▸ **Exercise description**
Copy the data below word for word, with every line kept as it appears.

____________________

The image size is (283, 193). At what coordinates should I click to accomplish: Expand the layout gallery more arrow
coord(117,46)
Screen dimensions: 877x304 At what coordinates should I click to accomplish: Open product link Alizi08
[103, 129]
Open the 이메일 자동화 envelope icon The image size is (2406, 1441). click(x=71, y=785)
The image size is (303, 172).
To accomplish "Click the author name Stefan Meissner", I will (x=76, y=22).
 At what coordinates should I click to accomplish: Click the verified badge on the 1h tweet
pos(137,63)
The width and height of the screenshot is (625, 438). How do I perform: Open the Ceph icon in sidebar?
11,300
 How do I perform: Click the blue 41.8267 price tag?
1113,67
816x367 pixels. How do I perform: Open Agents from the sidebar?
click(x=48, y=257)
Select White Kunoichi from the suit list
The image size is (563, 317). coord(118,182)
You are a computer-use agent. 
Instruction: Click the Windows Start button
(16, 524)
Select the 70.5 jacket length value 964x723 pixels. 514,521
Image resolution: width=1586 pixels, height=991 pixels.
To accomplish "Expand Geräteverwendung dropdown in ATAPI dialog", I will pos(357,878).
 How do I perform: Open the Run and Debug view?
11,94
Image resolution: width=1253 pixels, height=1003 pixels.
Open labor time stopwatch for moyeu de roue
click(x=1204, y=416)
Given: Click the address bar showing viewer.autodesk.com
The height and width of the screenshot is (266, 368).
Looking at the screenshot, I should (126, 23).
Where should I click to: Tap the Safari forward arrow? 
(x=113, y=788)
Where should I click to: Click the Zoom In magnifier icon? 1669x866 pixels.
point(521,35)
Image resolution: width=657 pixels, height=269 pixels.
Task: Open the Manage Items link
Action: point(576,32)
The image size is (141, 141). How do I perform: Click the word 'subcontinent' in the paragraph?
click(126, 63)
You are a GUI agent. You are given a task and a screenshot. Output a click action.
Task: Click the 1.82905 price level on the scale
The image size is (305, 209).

____________________

▸ **Final result**
The image size is (283, 193). At what coordinates should I click to accomplish: Expand the layout gallery more arrow
coord(117,46)
Screen dimensions: 877x304 At what coordinates should I click to accomplish: Open product link Alizi08
[103, 129]
Open the 이메일 자동화 envelope icon The image size is (2406, 1441). click(x=71, y=785)
The image size is (303, 172).
To accomplish "Click the author name Stefan Meissner", I will (x=76, y=22).
 At what coordinates should I click to accomplish: Click the verified badge on the 1h tweet
pos(137,63)
The width and height of the screenshot is (625, 438). How do I perform: Open the Ceph icon in sidebar?
11,300
 How do I perform: Click the blue 41.8267 price tag?
1113,67
816x367 pixels. How do I perform: Open Agents from the sidebar?
click(x=48, y=257)
Select White Kunoichi from the suit list
The image size is (563, 317). coord(118,182)
You are a computer-use agent. 
Instruction: Click the Windows Start button
(16, 524)
Select the 70.5 jacket length value 964x723 pixels. 514,521
Image resolution: width=1586 pixels, height=991 pixels.
To accomplish "Expand Geräteverwendung dropdown in ATAPI dialog", I will pos(357,878).
 How do I perform: Open the Run and Debug view?
11,94
Image resolution: width=1253 pixels, height=1003 pixels.
Open labor time stopwatch for moyeu de roue
click(x=1204, y=416)
Given: Click the address bar showing viewer.autodesk.com
The height and width of the screenshot is (266, 368).
Looking at the screenshot, I should (126, 23).
Where should I click to: Tap the Safari forward arrow? 
(x=113, y=788)
Where should I click to: Click the Zoom In magnifier icon? 1669x866 pixels.
point(521,35)
Image resolution: width=657 pixels, height=269 pixels.
Task: Open the Manage Items link
Action: point(576,32)
The image size is (141, 141). How do I perform: Click the word 'subcontinent' in the paragraph?
click(126, 63)
You are a GUI agent. You are given a task and a screenshot. Output a click action.
Task: Click the 1.82905 price level on the scale
The image size is (305, 209).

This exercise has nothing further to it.